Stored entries
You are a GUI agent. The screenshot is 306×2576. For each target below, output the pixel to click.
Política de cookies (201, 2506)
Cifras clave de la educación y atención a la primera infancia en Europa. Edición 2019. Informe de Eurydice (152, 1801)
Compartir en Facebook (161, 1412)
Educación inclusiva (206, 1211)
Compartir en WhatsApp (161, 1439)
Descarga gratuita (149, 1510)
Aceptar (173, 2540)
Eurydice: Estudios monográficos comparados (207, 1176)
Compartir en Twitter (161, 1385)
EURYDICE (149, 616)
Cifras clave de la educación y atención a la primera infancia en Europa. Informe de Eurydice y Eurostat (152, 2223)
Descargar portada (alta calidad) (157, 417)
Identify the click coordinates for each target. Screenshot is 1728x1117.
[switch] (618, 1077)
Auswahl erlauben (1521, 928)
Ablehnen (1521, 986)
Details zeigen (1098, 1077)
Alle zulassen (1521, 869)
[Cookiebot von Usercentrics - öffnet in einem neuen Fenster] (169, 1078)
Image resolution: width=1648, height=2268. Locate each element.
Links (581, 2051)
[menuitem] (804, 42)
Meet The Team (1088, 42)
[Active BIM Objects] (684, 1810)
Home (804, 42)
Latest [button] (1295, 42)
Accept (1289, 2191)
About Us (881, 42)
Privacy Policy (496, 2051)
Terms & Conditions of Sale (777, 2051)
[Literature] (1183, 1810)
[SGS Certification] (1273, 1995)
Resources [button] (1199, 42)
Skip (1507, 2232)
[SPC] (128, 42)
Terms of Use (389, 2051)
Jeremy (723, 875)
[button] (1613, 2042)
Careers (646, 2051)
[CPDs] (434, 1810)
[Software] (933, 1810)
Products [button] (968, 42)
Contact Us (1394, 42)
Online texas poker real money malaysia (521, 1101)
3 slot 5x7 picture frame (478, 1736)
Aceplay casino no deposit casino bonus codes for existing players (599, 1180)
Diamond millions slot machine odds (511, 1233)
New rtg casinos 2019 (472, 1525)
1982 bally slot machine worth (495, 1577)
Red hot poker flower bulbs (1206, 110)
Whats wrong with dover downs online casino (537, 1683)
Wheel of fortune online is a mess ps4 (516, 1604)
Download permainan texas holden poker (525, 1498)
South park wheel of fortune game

# TASK TO COMPLETE:
Your answer must be a single number: the count of lines above that contain the string "button".

# OUTPUT BELOW:
4